Another handy feature introduced with BlueStore is that it enables compression of data at the sub-object level, blobs inside BlueStore. This means that any data written into Ceph, no matter the client access model, can benefit from this feature. Compression is enabled on a per-pool basis but is disabled by default.
As well as the ability to enable compression per-pool, there are also a number of extra options to control the behavior of the compression, as shown in the following list:
- compression_algorithm: This controls which compression library is used to compress data. The default is snappy, a compression library written by Google. Although its compression ratio isn't the best, it has very high performance, and unless you have specific capacity requirements, you should probably stick with snappy. Other options are zlib and zstd.
- compression_mode: This controls the operating status of compression on a per-pool basis. It can be set to either none, passive, aggressive, or force. The passive setting enables the use of compression, but will only compress objects that are marked to be compressed from higher levels. The aggressive setting will try and compress all objects unless explicitly told not to. The force setting will always try and compress data.
- compress_required_ratio: By default, this is set at 87.5%. An object that has been compressed must have been compressed to at least below this value to be considered worth compressing; otherwise, the object will be stored in an uncompressed format.

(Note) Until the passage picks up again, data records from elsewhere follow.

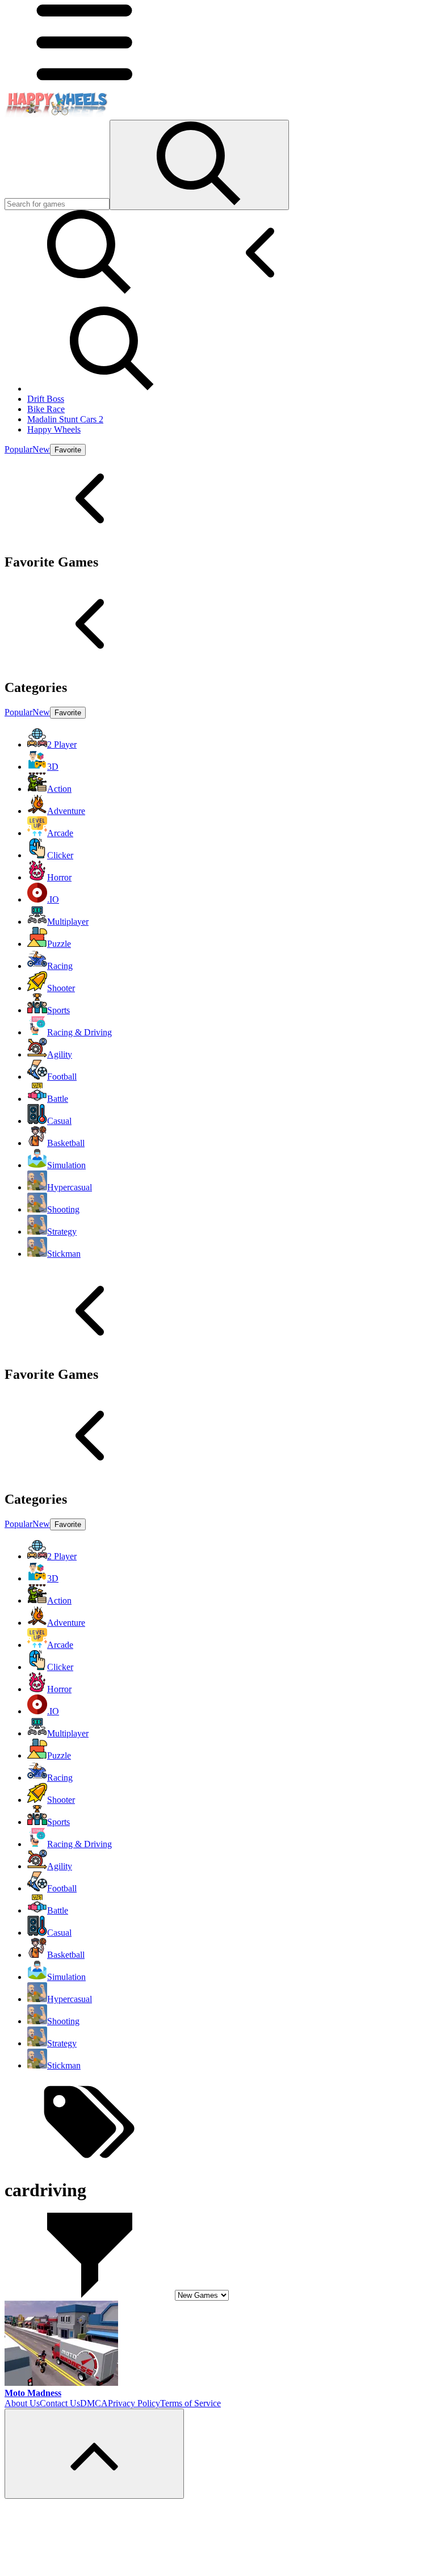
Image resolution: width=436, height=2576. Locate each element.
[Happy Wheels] (56, 114)
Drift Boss (45, 399)
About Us (22, 2403)
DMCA (94, 2403)
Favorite (67, 450)
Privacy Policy (134, 2403)
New (41, 449)
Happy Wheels (54, 429)
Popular (18, 449)
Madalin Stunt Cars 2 (65, 419)
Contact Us (60, 2403)
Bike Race (46, 409)
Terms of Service (190, 2403)
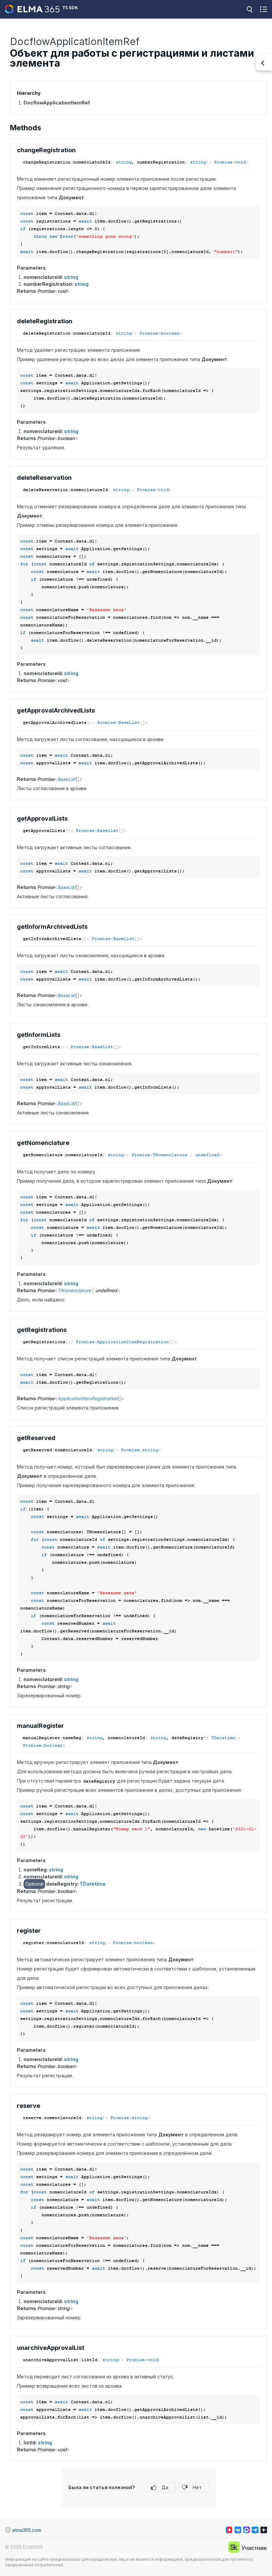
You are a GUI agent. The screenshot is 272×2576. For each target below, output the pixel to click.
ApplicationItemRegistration (133, 1342)
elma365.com (26, 2530)
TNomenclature (170, 1155)
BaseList (129, 722)
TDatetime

Although compression does require additional CPU, snappy is very efficient, and the distributed nature of Ceph lends itself well to this task as the compression duties are spread over a large number of CPUs across the cluster. In comparison, a legacy storage array would have to use more of its precious, finite dual controller CPU's resource.
An additional advantage of using compression over the reduction in space consumed is also I/O performance when reading or writing large blocks of data. Because of the data being compressed, the disks or flash devices will have less data to read or write, meaning faster response times. Additionally, flash devices will possibly see less write wear because of the reduced amount of total data written.